A Praça de S. Pedro, situada no centro da vila de Celorico de Basto, está a ser alvo de uma profunda intervenção de requalificação que pretende melhorar as condições de utilização do espaço, preservando simultaneamente os elementos históricos e identitários que o caracterizam.
Segundo o Município, a obra surge na sequência do desgaste acentuado dos materiais e de várias debilidades identificadas ao nível dos pavimentos e da acessibilidade.
O projeto prevê a requalificação de uma praça fortemente ligada à identidade local e ao património religioso, procurando conciliar a preservação da sua imagem histórica com soluções de sustentabilidade ambiental, eficiência energética e inclusão.
A Praça de S. Pedro é marcada pela presença de uma pérgula com vistas sobre a veiga da vila. Na zona norte encontra-se uma área pavimentada em granito onde está instalada a estátua de São Pedro.
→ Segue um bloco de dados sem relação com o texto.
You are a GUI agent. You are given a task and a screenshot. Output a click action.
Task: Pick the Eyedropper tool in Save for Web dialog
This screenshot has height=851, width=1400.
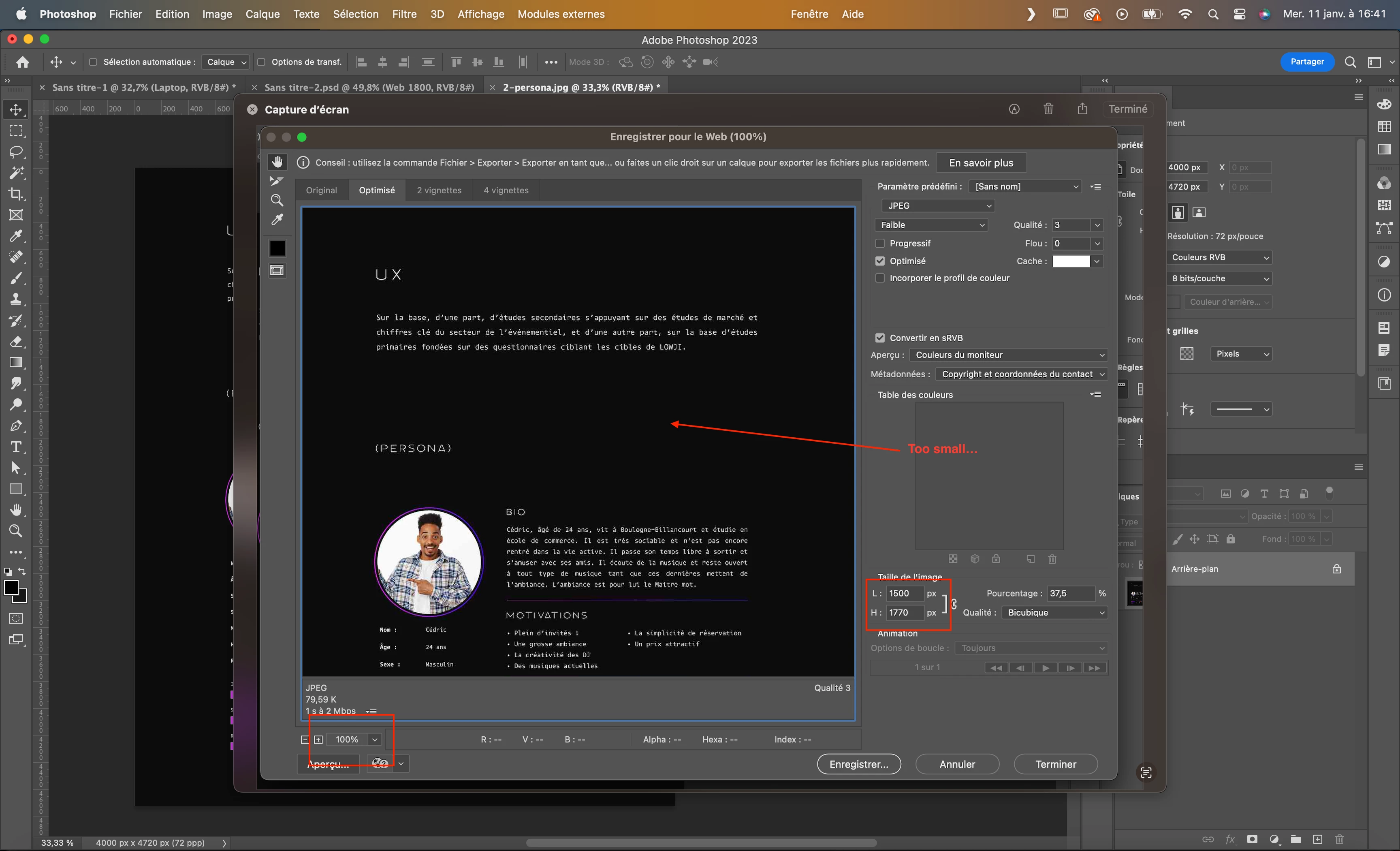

Na área sul existia a escultura “Estudo da Elipse”, da autoria do escultor português Alberto Carneiro, da qual resta apenas a memória após ter sido alvo de vandalismo.
A ligação entre estes dois espaços é feita através de um pavimento em lajeado tosco de granito, elemento que será preservado e reabilitado no âmbito da intervenção. A restante área da praça é atualmente revestida com saibro compactado.
A empreitada contempla a eliminação de obstáculos existentes nos pavimentos, garantindo uma circulação mais segura, contínua e inclusiva para todos os utilizadores. Está igualmente prevista a criação de um miradouro sobre a veiga, destinado à contemplação da paisagem envolvente.
O projeto inclui ainda medidas destinadas a reforçar a eficiência energética e a qualidade do espaço público, através de novas soluções de iluminação e desenho urbano, bem como a preservação das espécies arbóreas adaptadas às características do local.
O presidente da Câmara Municipal de Celorico de Basto, José Peixoto Lima, sublinha que “a presente intervenção tem como objetivo assegurar condições de conforto e acessibilidade a uma praça histórica profundamente enraizada na identidade local, garantindo, de forma rigorosa, a preservação dos seus traços distintivos e o património arquitetónico que a caracteriza”.
O autarca acrescenta que “ao mesmo tempo, e porque é preciso respeitar a história mas com um olhar no futuro, pretendemos promover uma valorização equilibrada do espaço público, conciliando a modernização funcional com a preservação da memória coletiva e cultural, em respeito pelos princípios de sustentabilidade e coesão territorial”.